Are your children silent, moody or angry` Do they zone out in front of the TV instead of engaging in family activities and conversations` The reason behind this behavior is most likely that they are experiencing emotions that they cannot identify. They don't know how to process what they are feeling. As a parent, you are not only responsible for your children's physical safety but also their emotional health. You can teach your children how to identify their emotions and how to express them in a healthy manner.
Instructions
Here's What You Do
- Spend time with your children. Try taking them on a walk, do a craft activity with them or play a fun board-game with them. This time should be fun, stress-free and comfortable. Don't try to have a deep conversation right away and don't pressure your children into opening up and spilling their guts. However, you can casually ask your child if anything is bothering her. Mention that you've noticed that she is not herself and seems unhappy. If your child does not want to talk, that's all right. Tell her that you are always ready to hear what she has to say and then go on with the activity.
- Keep talking. A few days later, during a relaxed and peaceful time, once again ask your child if anything is bothering her. You may be a little more persistent this time. Let her know that you are ready to help solve any problems that she may have and that she will not be judged or punished for expressing her emotions. Tell her that she might be confused about what she's feeling and that talking to a grown-up, who has been through the same thing, will help tremendously. Most likely, a discussion will begin.

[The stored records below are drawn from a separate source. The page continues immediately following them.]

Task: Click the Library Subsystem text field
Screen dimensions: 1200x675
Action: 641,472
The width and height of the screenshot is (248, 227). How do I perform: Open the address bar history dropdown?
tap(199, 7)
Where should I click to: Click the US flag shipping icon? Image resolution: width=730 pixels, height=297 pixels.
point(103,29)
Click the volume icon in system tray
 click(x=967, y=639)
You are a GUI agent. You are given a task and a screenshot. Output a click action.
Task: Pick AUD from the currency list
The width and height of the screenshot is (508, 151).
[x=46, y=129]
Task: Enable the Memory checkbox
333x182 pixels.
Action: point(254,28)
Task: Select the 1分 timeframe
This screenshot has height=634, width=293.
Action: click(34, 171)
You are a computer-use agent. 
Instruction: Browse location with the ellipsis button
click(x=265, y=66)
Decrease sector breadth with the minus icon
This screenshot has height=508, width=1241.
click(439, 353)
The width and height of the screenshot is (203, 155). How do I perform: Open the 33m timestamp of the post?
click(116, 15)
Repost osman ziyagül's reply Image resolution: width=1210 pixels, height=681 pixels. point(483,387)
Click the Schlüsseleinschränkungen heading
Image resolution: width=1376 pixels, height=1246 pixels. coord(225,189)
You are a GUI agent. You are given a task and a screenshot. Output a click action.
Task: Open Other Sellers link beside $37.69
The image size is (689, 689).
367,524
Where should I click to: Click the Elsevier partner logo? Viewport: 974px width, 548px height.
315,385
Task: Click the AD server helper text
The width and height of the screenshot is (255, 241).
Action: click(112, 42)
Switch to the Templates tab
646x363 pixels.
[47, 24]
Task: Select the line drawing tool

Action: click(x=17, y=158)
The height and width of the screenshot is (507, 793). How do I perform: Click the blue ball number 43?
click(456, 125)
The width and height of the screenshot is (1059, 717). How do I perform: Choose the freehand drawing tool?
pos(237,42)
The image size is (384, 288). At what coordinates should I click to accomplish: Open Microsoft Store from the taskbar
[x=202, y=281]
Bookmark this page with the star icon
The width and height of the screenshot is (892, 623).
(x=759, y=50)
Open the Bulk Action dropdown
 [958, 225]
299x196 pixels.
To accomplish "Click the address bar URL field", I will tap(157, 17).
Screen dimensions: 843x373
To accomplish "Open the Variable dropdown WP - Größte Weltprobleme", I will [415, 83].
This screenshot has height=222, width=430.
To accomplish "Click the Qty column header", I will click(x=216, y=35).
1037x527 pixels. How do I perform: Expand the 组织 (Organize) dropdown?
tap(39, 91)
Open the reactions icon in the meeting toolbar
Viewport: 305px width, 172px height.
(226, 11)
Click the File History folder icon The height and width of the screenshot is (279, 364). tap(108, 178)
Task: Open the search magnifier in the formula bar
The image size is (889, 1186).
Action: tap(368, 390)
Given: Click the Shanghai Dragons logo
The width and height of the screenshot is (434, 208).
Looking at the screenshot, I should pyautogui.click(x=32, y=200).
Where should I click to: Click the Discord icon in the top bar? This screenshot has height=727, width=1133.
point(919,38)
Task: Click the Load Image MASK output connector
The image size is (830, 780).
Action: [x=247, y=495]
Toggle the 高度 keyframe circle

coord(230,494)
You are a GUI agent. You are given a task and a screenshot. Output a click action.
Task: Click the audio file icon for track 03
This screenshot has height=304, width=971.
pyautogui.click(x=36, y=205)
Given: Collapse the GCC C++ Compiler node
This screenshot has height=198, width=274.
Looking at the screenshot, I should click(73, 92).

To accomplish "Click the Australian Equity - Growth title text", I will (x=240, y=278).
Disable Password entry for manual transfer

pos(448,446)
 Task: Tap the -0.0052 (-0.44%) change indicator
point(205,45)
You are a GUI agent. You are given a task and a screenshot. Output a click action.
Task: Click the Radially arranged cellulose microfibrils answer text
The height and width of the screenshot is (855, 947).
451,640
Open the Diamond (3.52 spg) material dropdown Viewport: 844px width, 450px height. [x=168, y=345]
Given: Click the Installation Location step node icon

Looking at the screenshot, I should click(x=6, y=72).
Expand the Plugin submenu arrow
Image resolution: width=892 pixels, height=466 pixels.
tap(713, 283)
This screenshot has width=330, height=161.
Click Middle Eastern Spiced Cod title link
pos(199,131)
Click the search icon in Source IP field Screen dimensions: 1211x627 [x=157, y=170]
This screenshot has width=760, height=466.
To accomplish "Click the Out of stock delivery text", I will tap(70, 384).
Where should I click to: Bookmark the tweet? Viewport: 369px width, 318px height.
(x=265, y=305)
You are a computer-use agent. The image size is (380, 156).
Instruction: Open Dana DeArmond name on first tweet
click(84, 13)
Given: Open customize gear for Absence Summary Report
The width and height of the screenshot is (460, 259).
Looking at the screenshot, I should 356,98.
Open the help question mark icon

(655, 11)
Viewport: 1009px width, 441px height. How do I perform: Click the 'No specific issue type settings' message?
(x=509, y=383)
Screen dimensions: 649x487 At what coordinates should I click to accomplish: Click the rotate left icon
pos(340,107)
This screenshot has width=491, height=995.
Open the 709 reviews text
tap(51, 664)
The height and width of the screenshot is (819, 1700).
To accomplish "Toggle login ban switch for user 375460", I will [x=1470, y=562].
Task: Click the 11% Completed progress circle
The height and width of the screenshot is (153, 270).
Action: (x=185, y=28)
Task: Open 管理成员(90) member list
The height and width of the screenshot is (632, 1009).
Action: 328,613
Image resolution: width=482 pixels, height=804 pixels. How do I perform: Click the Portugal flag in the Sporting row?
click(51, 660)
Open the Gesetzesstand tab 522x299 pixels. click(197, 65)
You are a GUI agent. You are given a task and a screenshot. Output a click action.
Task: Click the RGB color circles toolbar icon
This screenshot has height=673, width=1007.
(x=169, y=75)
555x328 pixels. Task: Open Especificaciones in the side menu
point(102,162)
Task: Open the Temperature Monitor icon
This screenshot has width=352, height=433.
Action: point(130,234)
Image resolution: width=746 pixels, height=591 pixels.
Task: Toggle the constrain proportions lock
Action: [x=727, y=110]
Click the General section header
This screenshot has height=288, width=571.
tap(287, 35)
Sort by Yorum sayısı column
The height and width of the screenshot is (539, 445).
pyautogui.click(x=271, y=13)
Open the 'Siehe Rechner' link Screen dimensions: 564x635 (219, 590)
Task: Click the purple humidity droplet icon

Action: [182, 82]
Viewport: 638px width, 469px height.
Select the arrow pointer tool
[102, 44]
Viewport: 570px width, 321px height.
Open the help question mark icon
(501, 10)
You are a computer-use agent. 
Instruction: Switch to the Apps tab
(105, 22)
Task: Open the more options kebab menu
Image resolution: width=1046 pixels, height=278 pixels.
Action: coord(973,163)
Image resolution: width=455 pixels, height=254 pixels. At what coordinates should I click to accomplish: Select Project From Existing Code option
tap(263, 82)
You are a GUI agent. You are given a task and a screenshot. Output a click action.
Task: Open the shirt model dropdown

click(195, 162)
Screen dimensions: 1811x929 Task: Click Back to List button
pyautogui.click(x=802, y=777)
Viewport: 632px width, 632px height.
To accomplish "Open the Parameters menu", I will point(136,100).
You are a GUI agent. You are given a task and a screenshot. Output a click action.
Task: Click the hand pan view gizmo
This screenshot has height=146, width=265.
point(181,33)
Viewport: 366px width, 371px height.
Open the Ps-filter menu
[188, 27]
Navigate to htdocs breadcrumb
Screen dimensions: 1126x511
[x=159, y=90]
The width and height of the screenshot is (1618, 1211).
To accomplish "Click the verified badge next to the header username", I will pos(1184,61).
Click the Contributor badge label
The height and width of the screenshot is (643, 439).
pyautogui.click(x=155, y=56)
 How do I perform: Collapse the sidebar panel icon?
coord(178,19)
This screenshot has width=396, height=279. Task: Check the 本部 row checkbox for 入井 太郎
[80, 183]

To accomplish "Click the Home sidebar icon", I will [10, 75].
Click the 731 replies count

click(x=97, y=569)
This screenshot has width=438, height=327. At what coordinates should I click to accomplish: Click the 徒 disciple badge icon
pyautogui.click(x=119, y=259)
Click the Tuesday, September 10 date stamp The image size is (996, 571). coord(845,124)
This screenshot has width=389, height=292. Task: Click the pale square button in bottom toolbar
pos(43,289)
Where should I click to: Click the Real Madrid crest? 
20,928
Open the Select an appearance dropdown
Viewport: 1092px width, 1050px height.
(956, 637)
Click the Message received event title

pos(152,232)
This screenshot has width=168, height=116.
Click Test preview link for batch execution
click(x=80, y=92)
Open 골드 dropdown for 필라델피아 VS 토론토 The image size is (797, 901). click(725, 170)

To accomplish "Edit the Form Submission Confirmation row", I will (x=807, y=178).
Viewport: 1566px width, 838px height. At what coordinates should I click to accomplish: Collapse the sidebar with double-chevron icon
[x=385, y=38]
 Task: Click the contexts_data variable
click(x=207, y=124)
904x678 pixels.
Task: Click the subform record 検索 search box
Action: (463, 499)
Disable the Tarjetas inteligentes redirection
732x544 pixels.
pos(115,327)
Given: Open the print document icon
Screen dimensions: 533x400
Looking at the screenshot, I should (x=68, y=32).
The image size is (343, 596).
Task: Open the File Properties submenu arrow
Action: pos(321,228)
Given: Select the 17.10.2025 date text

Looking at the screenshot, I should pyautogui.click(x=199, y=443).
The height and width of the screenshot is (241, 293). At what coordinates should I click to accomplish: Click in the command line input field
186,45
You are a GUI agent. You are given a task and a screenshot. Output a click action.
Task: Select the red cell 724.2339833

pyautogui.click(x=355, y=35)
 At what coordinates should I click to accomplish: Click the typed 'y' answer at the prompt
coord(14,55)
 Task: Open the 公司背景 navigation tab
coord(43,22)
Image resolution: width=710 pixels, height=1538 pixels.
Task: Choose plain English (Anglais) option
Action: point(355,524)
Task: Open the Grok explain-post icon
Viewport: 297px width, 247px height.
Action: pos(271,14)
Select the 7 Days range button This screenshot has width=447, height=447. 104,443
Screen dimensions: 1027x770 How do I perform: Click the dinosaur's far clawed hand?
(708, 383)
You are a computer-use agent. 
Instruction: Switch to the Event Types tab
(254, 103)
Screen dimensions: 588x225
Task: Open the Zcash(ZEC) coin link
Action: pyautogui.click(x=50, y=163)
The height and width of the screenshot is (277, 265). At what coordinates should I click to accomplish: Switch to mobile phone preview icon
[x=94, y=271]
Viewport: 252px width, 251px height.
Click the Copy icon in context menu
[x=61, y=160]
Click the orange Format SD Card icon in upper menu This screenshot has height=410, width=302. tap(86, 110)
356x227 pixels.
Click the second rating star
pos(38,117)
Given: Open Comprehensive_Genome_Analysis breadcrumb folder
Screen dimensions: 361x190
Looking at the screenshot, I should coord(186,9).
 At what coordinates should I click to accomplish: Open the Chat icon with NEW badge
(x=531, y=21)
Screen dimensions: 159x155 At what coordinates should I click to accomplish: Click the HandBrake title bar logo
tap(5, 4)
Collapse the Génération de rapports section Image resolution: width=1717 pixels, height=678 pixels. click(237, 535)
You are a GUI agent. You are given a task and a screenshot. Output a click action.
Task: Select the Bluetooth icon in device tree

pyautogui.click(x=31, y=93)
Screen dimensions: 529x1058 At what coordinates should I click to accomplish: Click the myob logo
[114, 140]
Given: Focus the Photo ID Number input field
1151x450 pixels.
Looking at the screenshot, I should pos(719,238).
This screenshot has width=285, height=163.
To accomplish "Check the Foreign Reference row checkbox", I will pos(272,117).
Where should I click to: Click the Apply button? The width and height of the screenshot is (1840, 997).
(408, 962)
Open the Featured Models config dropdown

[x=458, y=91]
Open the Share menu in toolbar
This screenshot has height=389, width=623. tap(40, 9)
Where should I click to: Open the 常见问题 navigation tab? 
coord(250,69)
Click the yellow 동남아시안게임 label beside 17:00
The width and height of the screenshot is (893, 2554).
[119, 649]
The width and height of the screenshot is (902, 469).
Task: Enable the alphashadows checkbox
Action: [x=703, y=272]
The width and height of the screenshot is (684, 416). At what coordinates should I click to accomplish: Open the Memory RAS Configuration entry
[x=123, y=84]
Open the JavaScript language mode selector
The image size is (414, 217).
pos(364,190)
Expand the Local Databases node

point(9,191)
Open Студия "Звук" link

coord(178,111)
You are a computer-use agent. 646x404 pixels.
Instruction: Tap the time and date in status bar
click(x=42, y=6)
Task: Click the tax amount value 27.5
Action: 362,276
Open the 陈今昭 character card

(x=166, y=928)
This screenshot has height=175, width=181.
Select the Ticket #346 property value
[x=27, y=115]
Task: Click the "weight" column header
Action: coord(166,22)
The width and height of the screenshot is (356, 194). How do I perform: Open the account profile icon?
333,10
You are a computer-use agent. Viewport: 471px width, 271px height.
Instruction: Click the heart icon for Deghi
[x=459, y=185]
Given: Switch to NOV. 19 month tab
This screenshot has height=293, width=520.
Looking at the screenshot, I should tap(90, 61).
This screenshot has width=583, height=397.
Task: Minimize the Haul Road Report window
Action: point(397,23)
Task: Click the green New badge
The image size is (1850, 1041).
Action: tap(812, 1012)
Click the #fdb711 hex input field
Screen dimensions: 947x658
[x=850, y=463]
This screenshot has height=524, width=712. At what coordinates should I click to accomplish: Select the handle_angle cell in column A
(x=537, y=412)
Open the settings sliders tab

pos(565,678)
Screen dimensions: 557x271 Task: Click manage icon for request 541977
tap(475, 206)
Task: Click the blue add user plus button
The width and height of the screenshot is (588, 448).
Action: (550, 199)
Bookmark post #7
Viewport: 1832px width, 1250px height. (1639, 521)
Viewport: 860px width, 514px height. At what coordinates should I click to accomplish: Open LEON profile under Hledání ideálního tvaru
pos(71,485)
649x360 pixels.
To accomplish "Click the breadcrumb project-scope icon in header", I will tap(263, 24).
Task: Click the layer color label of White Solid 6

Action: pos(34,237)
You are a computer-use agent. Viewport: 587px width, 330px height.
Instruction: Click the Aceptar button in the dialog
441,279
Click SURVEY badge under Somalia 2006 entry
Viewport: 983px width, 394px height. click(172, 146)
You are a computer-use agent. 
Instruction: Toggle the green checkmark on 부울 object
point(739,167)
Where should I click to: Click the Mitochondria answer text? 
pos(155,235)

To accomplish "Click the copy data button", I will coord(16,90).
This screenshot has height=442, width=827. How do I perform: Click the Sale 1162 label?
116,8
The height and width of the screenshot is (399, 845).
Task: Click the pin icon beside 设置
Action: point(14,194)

- Listen. Really hear what she is saying. Do not get defensive or upset. You might not like what you are hearing but remain calm and, most importantly, nonjudgmental. If your children think that you will get angry or they will be punished, they will not open up to you in the future. It is very important that the lines of communication remain open.
- Respond. After you have heard what your children have to say, it's okay to put a label on what they are feeling. Say something comparable to "You're feeling frustrated about that". Or "It sounds as though you are angry". Children simply do not have the words to express what they are feeling. You need to give them the tools to use. If they know what they are feeling, and yet are having difficulty articulating it to you, they will at least have a conversation with you of some sort instead of withdrawing and being upset.
- Don't let the situation happen again. Now that you are aware of the situation that made your child upset, you can be diligent and prevent it from occurring again.